教程版本： v2.1.0-preview-101-gcaf7ae2

本教程主要面向无技术背景的初学者，讲解 非对称加密的基本概念和流程，并为非对称加密软件 Kleopatra 和 OpenKeychain 提供对应的图文使用教程与技巧。

本教程中 蓝色的文字 为超链接，可以 点击跳转 到对应的章节或者外部页面。

为了安全起见，在对教程内容的阅读与实践中，请确保完整理解并执行所有步骤。对于未能完全理解其含义和必要性的步骤，也请尽可能执行，而非直接跳过。

本教程内容以 CC BY-NC-SA 4.0 许可协议发布。

如果对本教程有任何问题或建议，欢迎前往本教程的 GitHub 仓库 提交 Issue 或 Pull Request。

介绍

对称加密

你曾通过加密压缩文件来规避聊天软件或网盘等平台的审查（如违规检查）吗？这种方式属于对称加密，加密和解密都需要使用同一个密钥（密码）。

不过这里存在一个问题：如何安全地告知朋友这个密钥呢？直接把密钥通过平台发给对方，平台背后的运营方也能通过查看你们之间的聊天记录知道这个密钥，这使得加密失去了意义。

非对称加密

非对称加密解决了这个问题。它使用一对密钥：一个公钥（公开密钥）和一个私钥（私有密钥）。公钥可以对外分享，用来加密消息；私钥只能自己持有，用来解密消息。你的朋友使用你的公钥加密消息（明文）得到密文，这段密文只有你的私钥才能解密并还原为原始消息（明文）。其他人即使拿到密文，也会因为没有你的私钥而无法解密。此外，其他人也不能通过你的公钥反推出你的私钥。

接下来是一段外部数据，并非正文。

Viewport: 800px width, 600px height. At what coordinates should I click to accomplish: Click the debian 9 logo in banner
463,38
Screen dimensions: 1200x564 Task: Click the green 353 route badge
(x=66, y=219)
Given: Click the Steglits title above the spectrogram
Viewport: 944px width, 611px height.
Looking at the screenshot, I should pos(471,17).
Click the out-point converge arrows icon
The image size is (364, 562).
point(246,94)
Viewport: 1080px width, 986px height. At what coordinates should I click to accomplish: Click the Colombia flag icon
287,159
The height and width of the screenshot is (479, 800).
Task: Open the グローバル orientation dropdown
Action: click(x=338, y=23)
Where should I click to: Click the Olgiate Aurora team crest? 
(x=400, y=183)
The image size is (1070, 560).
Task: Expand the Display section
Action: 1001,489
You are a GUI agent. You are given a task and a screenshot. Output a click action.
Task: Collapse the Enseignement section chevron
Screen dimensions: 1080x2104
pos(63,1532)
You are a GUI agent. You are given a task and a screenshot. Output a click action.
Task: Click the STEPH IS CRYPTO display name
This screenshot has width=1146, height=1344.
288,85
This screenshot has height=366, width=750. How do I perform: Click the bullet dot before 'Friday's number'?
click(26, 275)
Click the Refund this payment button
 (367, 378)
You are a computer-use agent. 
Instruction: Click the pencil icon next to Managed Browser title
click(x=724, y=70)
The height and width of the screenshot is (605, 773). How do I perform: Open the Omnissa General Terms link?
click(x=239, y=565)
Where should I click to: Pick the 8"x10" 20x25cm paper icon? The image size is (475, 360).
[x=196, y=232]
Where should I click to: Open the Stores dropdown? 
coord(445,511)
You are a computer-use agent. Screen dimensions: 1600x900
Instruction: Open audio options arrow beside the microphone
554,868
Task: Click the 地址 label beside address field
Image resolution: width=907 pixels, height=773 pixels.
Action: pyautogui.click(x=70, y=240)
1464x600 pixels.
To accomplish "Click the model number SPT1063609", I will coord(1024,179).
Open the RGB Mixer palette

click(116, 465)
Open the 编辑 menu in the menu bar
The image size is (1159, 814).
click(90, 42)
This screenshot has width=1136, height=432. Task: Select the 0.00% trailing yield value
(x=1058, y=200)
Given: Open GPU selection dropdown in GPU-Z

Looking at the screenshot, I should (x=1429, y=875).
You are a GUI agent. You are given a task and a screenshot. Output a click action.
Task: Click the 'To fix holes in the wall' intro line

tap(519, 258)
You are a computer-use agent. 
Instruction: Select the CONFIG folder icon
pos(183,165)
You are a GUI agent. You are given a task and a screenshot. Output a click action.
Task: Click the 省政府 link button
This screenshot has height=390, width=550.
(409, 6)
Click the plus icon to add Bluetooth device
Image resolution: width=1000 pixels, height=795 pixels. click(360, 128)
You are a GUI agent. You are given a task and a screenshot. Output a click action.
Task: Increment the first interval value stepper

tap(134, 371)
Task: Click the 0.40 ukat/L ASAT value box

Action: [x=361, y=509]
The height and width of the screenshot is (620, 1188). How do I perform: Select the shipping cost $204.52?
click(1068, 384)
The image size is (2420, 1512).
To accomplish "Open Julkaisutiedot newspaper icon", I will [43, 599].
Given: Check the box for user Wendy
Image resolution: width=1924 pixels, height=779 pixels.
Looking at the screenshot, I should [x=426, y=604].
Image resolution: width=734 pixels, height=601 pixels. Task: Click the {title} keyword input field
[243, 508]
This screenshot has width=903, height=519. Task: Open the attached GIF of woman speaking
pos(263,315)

在实际使用中，通过非对称加密发送一条消息通常需要经过以下步骤：

安装好的加密软件、创建好的密钥对和导入的公钥可以重复使用，无需每次加密前重复相关操作。

选择加密软件

OpenPGP 是一种开放的非对称加密标准，它制定了密文、密钥与签名的统一格式。

由于历史原因，有时也用 PGP 或 GPG（GnuPG） 指代 OpenPGP，三者一般可以互换使用。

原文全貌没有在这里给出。